3. Granted under the Company's 2013 Stock Incentive Plan (the "Plan") in connection with service by the Reporting Person on the Company's board of directors. Grant deemed effective as of the date Reporting Person enters into a Restricted Stock Agreement with the Issuer. The $30 price reflects the closing price of the Company's common stock as quoted on the OTCQB on December 6, 2013. No cash consideration was paid for the shares.
4. Shares of restricted stock issued under the Plan of which 334 shares vest December 31, 2013 and 166 shares vest December 31, 2014.
5. Shares of restricted stock issued under the Plan of which 167 shares vest on each of December 31, 2013 and December 31, 2014 and 166 shares vest on December 31, 2015.
6. Based upon the principal amount of the 10% Senior Secured Convertible Promissory Note and a conversion price of $80 per share in connection with any conversion of such Note into common stock.
Remarks:
The Reporting Person may be deemed to be a member of a group that collectively owns more than 10% of the outstanding shares of common stock of the issuer. See the amendment to the Statement on Schedule 13D/A filed on July 15, 2011, also see the Statement on Schedule 13D filed on May 03, 2013 by the Reporting Person and others. The Reporting Person disclaims membership in the group
/s/John J. Hannan 12/10/2013
** Signature of Reporting Person Date
Reminder: Report on a separate line for each class of securities beneficially owned directly or indirectly.

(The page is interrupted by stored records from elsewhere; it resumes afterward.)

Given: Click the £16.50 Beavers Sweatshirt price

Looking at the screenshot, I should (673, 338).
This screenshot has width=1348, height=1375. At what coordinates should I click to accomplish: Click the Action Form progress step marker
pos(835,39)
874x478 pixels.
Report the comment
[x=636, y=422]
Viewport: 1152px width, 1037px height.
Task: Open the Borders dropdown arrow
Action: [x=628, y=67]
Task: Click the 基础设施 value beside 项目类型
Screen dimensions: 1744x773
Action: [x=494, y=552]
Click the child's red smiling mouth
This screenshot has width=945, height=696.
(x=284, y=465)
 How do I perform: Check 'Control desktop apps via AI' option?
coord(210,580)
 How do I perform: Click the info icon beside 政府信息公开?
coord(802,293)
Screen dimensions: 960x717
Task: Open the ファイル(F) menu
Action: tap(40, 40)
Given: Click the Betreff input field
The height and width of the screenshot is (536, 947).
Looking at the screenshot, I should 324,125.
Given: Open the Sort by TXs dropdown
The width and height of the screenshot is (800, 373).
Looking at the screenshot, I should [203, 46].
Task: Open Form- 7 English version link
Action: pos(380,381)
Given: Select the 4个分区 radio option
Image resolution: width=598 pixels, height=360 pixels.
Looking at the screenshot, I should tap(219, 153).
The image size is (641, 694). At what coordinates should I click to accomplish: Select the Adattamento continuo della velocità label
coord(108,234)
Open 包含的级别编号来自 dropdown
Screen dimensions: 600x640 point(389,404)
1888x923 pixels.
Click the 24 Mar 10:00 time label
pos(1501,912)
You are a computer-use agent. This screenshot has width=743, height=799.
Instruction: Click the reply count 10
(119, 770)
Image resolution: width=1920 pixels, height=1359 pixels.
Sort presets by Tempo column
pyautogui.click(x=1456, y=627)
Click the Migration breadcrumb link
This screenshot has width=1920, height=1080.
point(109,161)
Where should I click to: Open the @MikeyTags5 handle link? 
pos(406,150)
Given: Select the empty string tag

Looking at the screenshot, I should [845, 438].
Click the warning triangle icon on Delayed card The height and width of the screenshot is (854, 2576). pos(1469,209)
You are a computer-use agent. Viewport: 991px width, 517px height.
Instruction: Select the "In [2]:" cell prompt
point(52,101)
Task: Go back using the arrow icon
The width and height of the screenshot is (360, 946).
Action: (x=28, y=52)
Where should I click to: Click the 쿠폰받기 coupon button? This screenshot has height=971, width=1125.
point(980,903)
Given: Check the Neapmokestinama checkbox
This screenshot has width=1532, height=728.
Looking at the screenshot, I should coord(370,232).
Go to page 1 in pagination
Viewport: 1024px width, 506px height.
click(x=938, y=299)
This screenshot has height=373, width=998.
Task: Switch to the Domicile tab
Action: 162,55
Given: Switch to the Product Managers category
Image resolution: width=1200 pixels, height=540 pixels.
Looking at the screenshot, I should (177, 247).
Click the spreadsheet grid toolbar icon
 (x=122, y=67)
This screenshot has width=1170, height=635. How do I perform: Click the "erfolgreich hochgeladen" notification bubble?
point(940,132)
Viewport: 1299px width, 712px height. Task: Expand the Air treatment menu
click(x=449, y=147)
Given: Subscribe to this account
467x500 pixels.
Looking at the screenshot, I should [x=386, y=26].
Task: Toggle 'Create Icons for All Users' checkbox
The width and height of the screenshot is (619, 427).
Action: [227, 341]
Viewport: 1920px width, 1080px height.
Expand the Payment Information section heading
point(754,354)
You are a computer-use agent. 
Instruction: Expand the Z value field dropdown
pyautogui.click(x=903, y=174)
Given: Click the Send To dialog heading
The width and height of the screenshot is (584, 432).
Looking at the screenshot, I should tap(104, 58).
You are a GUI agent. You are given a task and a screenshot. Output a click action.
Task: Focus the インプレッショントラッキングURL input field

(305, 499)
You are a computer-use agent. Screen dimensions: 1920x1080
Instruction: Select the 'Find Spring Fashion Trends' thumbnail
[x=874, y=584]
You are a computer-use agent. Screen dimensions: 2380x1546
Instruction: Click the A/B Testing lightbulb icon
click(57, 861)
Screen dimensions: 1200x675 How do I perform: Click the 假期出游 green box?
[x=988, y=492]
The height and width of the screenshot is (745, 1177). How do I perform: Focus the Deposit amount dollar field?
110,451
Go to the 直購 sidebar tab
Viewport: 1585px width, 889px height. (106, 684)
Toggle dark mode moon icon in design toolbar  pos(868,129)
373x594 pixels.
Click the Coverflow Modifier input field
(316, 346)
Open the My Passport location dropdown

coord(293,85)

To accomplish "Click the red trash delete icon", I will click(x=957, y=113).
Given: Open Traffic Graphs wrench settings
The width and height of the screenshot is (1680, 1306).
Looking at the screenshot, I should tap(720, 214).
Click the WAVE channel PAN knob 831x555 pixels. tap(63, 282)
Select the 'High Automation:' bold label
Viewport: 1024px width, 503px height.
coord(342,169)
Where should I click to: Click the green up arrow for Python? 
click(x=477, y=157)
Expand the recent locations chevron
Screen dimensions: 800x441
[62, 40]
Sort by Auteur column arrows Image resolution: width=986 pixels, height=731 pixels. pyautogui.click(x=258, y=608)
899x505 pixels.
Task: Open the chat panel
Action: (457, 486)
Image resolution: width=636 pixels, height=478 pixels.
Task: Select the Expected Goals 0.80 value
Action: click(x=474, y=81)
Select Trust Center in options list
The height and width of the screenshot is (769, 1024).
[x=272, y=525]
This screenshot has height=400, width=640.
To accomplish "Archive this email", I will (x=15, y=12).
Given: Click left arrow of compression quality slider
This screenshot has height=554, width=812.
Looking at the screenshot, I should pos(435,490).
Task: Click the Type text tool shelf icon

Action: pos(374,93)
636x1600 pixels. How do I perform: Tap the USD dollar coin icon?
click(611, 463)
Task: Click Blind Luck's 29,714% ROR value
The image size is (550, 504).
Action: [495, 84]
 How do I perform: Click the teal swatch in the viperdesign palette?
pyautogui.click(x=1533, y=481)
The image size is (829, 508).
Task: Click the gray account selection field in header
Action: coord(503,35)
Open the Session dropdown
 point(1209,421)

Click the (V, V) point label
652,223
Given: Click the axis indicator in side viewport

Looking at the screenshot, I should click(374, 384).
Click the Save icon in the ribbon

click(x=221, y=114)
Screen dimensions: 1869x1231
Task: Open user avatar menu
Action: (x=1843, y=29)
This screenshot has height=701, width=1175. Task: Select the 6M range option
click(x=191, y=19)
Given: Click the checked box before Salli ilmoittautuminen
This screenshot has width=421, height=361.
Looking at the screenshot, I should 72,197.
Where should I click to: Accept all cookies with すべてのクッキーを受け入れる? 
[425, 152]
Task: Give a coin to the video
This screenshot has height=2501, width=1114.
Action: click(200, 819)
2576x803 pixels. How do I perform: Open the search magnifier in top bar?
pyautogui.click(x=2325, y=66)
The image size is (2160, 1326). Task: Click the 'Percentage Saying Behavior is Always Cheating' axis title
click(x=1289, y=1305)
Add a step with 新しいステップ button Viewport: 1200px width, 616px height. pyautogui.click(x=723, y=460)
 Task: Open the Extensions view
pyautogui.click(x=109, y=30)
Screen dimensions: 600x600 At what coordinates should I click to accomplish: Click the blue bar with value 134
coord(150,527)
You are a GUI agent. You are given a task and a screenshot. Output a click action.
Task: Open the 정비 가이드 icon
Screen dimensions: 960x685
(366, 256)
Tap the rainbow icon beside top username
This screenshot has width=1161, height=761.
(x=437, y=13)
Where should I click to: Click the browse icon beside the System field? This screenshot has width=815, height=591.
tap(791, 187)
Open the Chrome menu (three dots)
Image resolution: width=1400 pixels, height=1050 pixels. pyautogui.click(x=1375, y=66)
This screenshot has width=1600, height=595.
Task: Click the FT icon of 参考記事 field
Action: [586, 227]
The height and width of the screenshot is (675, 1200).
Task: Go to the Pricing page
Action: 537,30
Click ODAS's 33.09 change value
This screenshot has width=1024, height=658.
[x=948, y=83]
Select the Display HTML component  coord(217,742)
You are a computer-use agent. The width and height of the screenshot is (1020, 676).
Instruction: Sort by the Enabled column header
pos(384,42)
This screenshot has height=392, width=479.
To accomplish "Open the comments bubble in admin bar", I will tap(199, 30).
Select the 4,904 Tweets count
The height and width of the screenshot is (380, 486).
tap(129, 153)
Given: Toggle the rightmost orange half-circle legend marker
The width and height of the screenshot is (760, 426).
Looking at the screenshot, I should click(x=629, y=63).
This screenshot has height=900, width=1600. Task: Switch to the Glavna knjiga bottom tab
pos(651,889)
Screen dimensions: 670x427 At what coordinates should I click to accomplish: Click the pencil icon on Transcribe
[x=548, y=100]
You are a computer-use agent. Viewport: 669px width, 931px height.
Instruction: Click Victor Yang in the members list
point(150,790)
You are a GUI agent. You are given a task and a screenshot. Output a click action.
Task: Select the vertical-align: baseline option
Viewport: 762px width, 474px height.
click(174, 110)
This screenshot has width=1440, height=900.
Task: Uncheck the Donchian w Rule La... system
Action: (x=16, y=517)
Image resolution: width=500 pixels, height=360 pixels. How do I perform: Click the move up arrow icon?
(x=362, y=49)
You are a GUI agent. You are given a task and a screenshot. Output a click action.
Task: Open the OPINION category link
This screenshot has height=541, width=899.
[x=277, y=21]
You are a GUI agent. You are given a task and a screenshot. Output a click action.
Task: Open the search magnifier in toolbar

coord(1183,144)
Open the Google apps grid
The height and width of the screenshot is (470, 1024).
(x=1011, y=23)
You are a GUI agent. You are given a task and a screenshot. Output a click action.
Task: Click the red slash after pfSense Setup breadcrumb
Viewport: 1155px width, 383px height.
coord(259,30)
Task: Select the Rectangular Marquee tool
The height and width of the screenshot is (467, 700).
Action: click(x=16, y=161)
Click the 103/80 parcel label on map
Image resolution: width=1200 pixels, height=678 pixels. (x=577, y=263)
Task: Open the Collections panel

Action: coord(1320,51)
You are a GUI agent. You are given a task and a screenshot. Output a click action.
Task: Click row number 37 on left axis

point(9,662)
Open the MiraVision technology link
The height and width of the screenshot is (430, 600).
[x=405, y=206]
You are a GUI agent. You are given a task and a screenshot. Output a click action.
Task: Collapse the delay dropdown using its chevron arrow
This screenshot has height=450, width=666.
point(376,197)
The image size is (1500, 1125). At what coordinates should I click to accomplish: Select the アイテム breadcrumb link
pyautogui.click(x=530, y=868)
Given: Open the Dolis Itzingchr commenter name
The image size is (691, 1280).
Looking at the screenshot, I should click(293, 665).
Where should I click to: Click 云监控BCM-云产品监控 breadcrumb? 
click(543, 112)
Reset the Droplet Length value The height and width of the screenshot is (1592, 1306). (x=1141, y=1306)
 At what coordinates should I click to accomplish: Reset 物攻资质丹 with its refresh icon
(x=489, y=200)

* If the form is filed by more than one reporting person, see Instruction 4 (b)(v).
** Intentional misstatements or omissions of facts constitute Federal Criminal Violations See 18 U.S.C. 1001 and 15 U.S.C. 78ff(a).
Note: File three copies of this Form, one of which must be manually signed. If space is insufficient, see Instruction 6 for procedure.